ArthurTudor · 12/12/2021 22:23

I think I would tell her what you've said here - you find your miscarriages incredibly painful to talk about. Therefore you aren't able to support her right as it's too painful.

StealthPolarBear · 12/12/2021 22:24

Youbdont owe her that. She's not a friend.

FancyNedFlanders · 12/12/2021 22:27

@Cam2020 that’s the thing EVERYTHING goes on social media with her so if she takes it badly I know I’ll get a public thrashing and I won’t defend myself because I don’t really like talking about my private life all over it and I’m not willing to go into details about myself to defend myself to people I don’t know. But at the same time I’m not willing to go on like this, it’s very draining.

I do think she does enjoy people feeling sorry for her, from what I’ve seen. I don’t get the crying selfies either

OP posts:
FancyNedFlanders · 12/12/2021 22:28

I have considered that but I don’t want to make it too “about me” in case she’s offended

OP posts:
FancyNedFlanders · 12/12/2021 22:29

@ArthurTudor

I think I would tell her what you've said here - you find your miscarriages incredibly painful to talk about. Therefore you aren't able to support her right as it's too painful.
I have considered that but I don’t want to make it too “about me” in case she’s offended

I feel like in my hormonal grief filled state I would have felt a bit annoyed about someone making it about them

Really trying to give her the benefit of the doubt and if it gets thrown back in my face no one can say I’ve actually done anything wrong

OP posts:
Riverlee · 12/12/2021 22:31

I think your text is spot on. You’re acknowledging her problems and worries, and suggesting practical help going forward.

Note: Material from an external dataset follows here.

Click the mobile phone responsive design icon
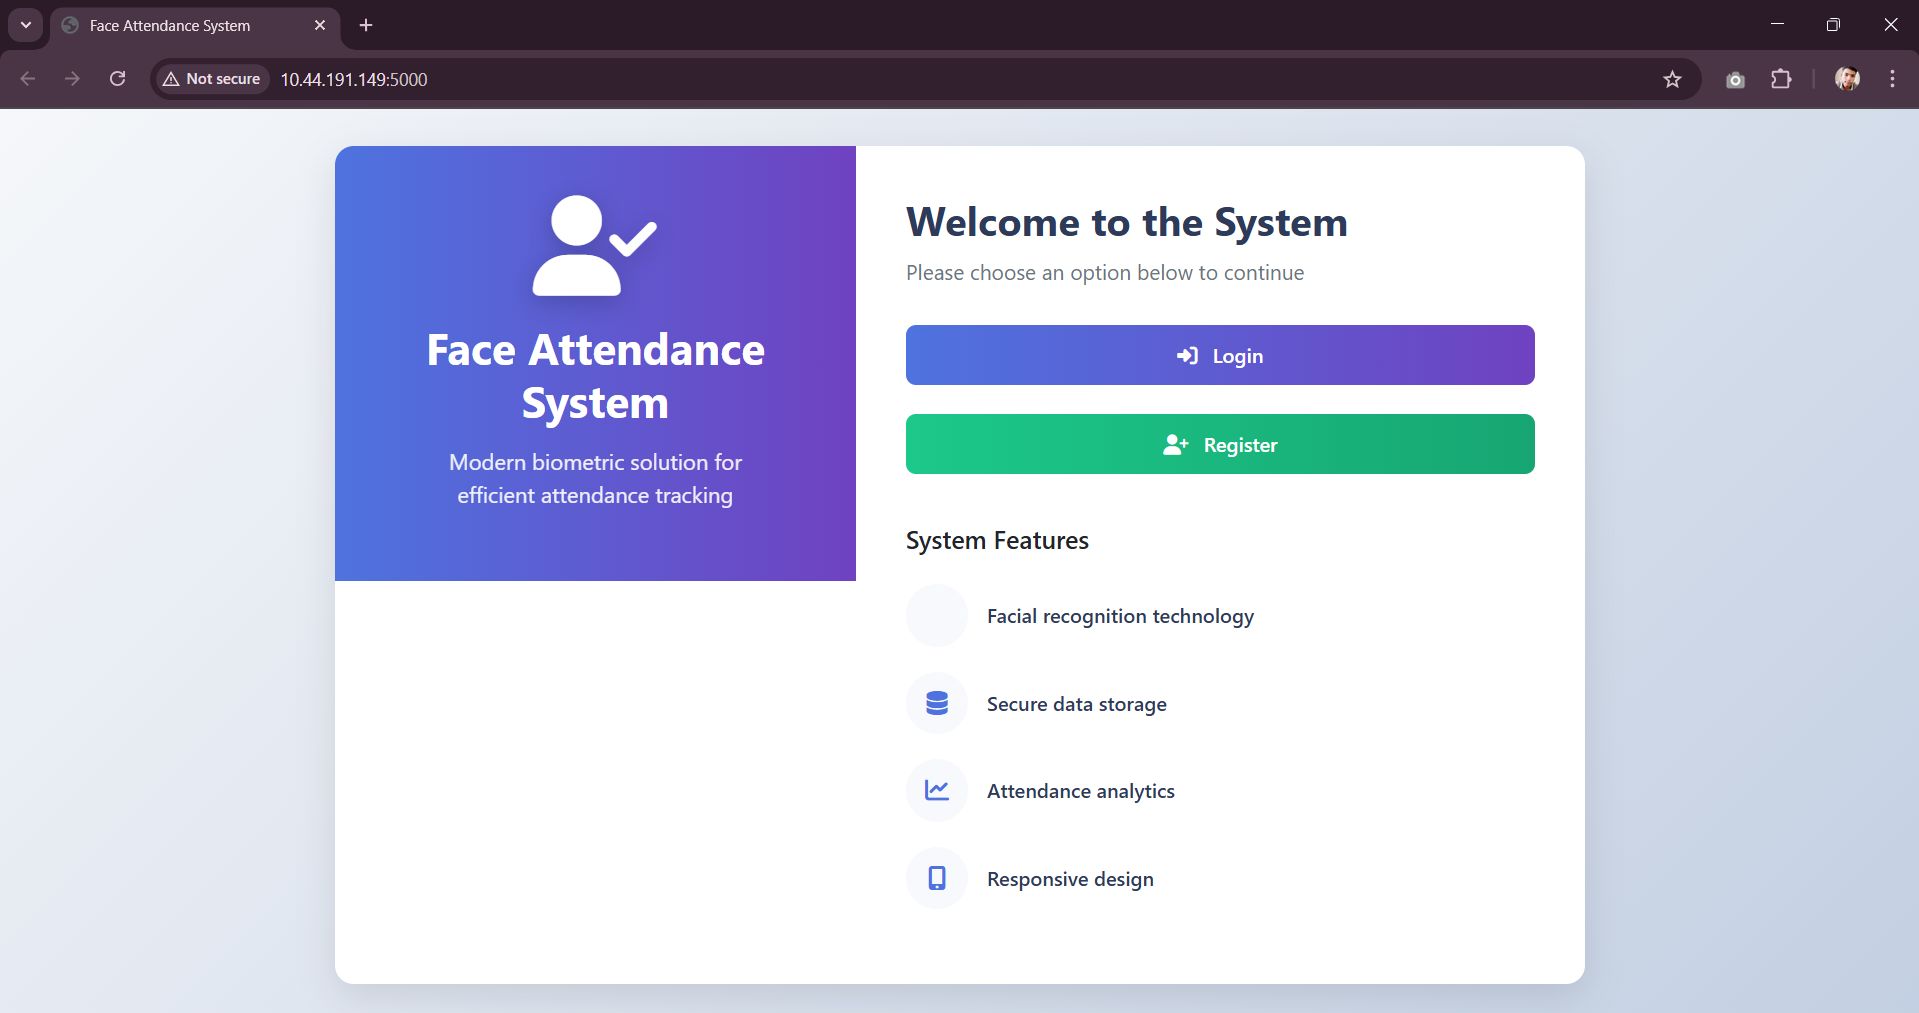The image size is (1919, 1013). [936, 878]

Maybe worth looking up details of relevant charities/counsellors so if she asks who you advise, you can forward the details to her. Also, if she asks why you can’t help, after having experienced a similar situation, you can (truthfully) blame it on sleepiness nights, etc.

Incidentally, she’s probably forgotten that she said that comment to you, although I can understand how much it hurt you.

Congratulations on your lovely family.

FancyNedFlanders · 12/12/2021 22:33

You should have seen me while I was going through it all, horrible to be around probably! It’s so hard I don’t think you can help but be a bitter Betty sometimes, totally normal but it does feel a bit horrid

OP posts:
FancyNedFlanders · 12/12/2021 22:34

@FancyNedFlanders

You should have seen me while I was going through it all, horrible to be around probably! It’s so hard I don’t think you can help but be a bitter Betty sometimes, totally normal but it does feel a bit horrid
This was supposed to be a reply to you, @LoveGoldberg

(Love the username by the way)

OP posts:
AnneLovesGilbert · 12/12/2021 22:34

Your message is fine but I’d skip or change the reference to closure. You don’t get closure after losing a baby.